White was a towering political figure in his lifetime. KEVIN STARR, INVENTING THE DREAM 69-70 (1986) portrays his personality as well as his accomplishments and he is much referenced by other historians of the period. See e.g., BULLOUGH, BLIND BOSS and WILLIAMS, DEMOCRATIC PARTY. Curtis Grassman, Prologue to Progressivism: Senator Stephen M. White and the California Reform Impulse (1970) (unpublished Ph.D. dissertation, University of California, Los Angeles). Tending to hagiography but thorough on the issues: PETER THOMAS CONMY, STEPHEN MALLORY WHITE: CALIFORNIA STATESMAN (1956); EDITH DOBIE, THE POLITICAL CAREER OF STEPHEN MALLORY WHITE (1927); LEROY E. MOSHER, STEVEN M. WHITE: CALIFORNIAN, CITIZEN, LAWYER, SENATOR (1903) (a character sketch which also includes White’s principal public addresses).
Anna Ferry Smith
Many political histories mention Anna Smith, who was an important public woman in California for forty years, though there is no comprehensive biographical work. She spoke on the sandlots when Dennis Kearney formed the Workingmen’s Party of California. She was a major organizer for the Bellamy Nationalists, took the quick step to the Farmer’s Alliance, and easily on to the People’s Party, and then to organize in Southern California for the Socialist Labor Party. Her main concern was always for the position of working women—pressed from beneath by cheap immigrant labor (mainly the Chinese as she saw it) and blocked from above by sex prejudice. MARY JO BUHLE, WOMEN AND AMERICAN SOCIALISM, 74, 120 (1983). Ralph Shaffer, Radicalism in California, 1869-1924 (1962) (unpublished Ph.D. dissertation, University of California-Berkeley); RUMBLE, at 100 (describing her as “a rugged veteran fighter of the labor movement”). Other sources for this period that also mention Anna Smith: Martha Gardner, Working on White Womanhood: White Working women in the San Francisco Anti-Chinese Movement, 1877-1890, 33 J. SOC. HIST. 73 (1999); Michael Kazin, The Great Exception Revisited: Organized Labor and Politics in San Francisco and Los Angeles, 1870-1940, 55 PAC. HIST. REV. 371 (1986).

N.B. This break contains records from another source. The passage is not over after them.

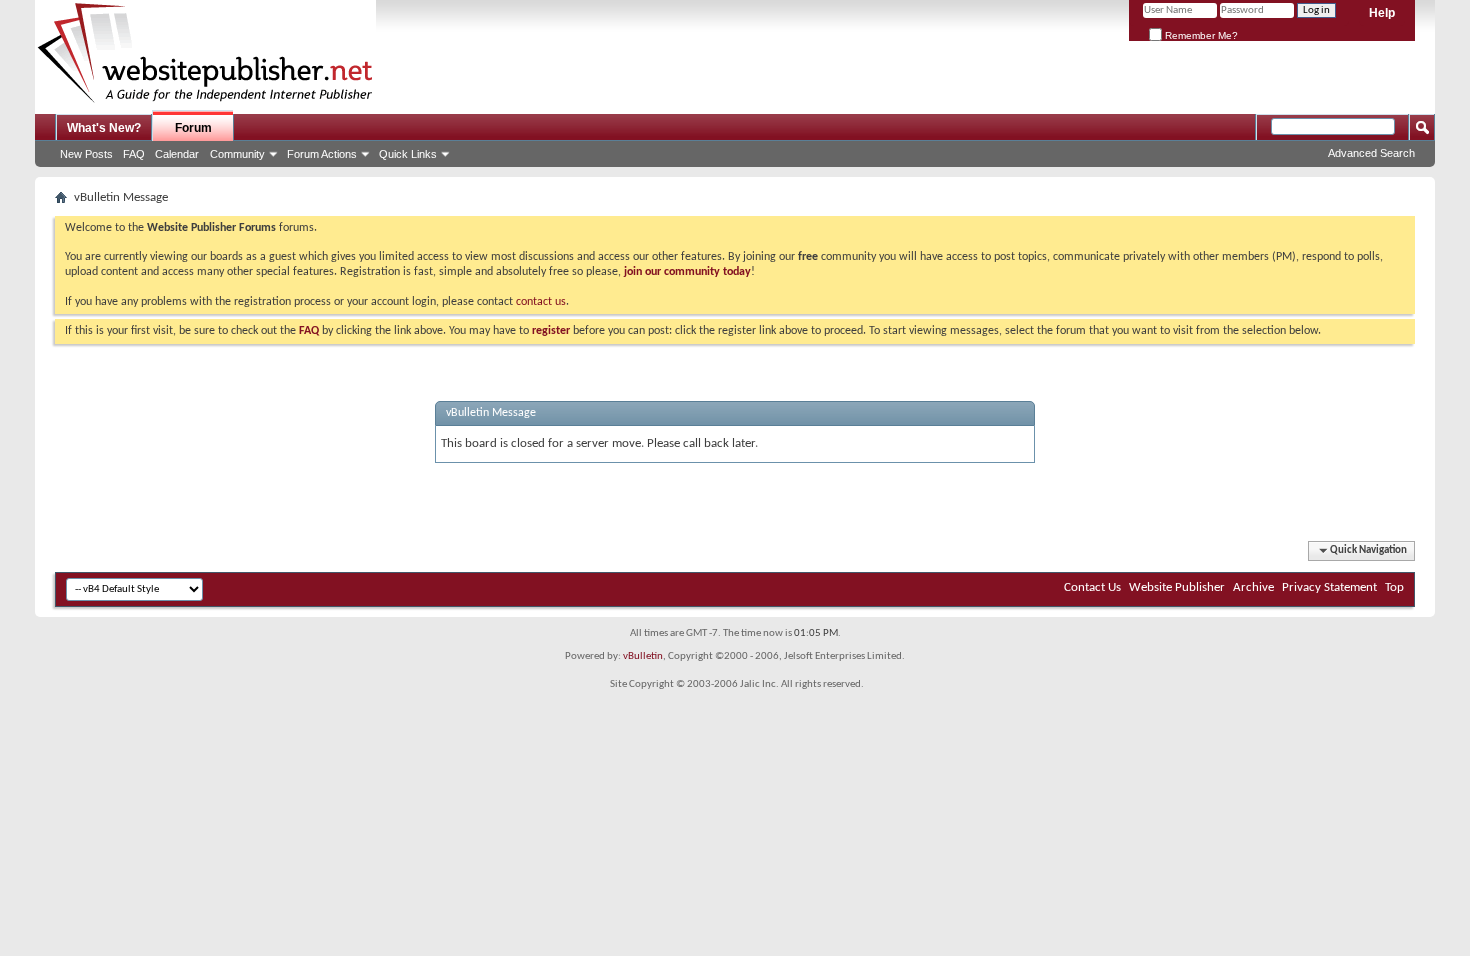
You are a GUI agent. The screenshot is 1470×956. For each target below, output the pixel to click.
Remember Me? (1200, 35)
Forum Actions (322, 154)
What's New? (104, 128)
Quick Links (408, 154)
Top (1394, 587)
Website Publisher (1177, 587)
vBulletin (643, 656)
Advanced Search (1371, 153)
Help (1382, 13)
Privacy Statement (1329, 587)
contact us (541, 302)
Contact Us (1092, 587)
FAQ (134, 154)
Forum (193, 128)
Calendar (177, 154)
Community (237, 154)
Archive (1253, 587)
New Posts (86, 154)
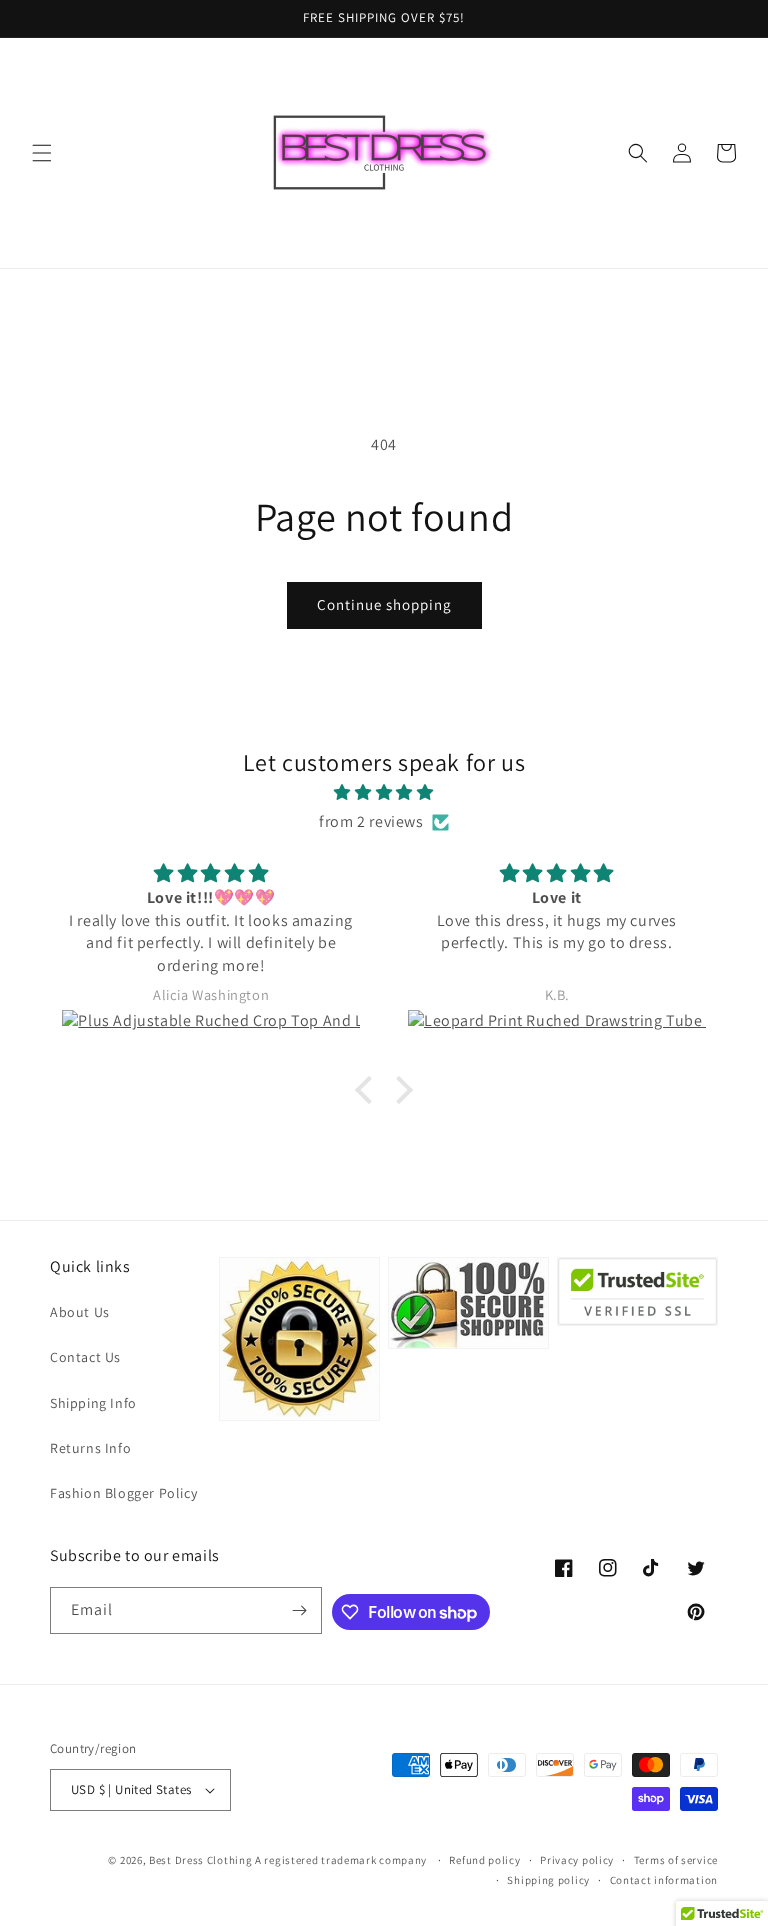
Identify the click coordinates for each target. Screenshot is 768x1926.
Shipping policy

Before coming to California, Smith had been a nurse for the Union soldiers in her husband’s regiment. Though far less well known, Anna Smith was like Mother Jones, in her radical views cloaked in a guise of respectability. Mother Jones also marched in Coxey’s Army, see PHILIP S. FONER, WOMEN AND THE AMERICAN LABOR MOVEMENT, at 280-87 (1979). On Foltz’s relationship with Anna F. Smith, the time they were closest was probably in the Nationalist clubs in southern California in the early 90’s. EVERETT W. MACNAIR, EDWARD BELLAMY AND THE NATIONALIST MOVEMENT, 1889 to 1894, at 245 (1957), says Anna Smith organized most of the rural clubs in southern California. In tribute to Smith, MacNair writes that she not only organized the clubs, but “helped in all departments. They asked her back again and again to speak . . . list of her engagements reads like a candidate in the heat of a campaign—nothing could stop her or dilute her courage and enthusiasm.” Smith and Foltz were together at the organizational meeting of the Nationalists in San Diego. MACNAIR, EDWARD BELLAMY AND THE NATIONALIST MOVEMENT, at 203-04 (citing the SAN DIEGO BEACON, Aug. 10, 1889); Anna Smith, Letter, LIBERAL THINKER, Jan. 1890 (“Mrs Foltz tells me that there is a movement on foot in the East to organize against a union of God and the State. I would like to be counted in,” and she signed the convention call). See On-Line Bibliographic Note: The Woman’s National Liberal Union.
Smith’s participation in Coxey’s army was well publicized and the response was quite positive. SCHWANTES, COXEY’S ARMY, at 130-32, and GULLETT, BECOMING CITIZENS, at 89. At the head of 300 men, a “most fantastic body” according to the Examiner, she marched through the California countryside, to the strains of drums, bagpipes, and occasionally The Marseillaise, S.F. EXAMINER, Apr. 28, 1894. See also S.F. CHRON., Apr. 30, May 1, & May 31, 1894. Explaining how she became a commander of the Army, when most women, even if they were unemployed workers, were not allowed in the army at all, Smith explained that “I have some local reputation as a speaker and the men want me to speak for them when we get to Washington.” And she had other qualifications: “I am a San Francisco woman, a woman who has been brought up on this coast, and I’m not afraid of anything, not even hunger. I have a woman’s heart and a woman’s sympathy, and these lead me to do what I have done for these men…” SACRAMENTO RECORD-UNION, May 31, 1894.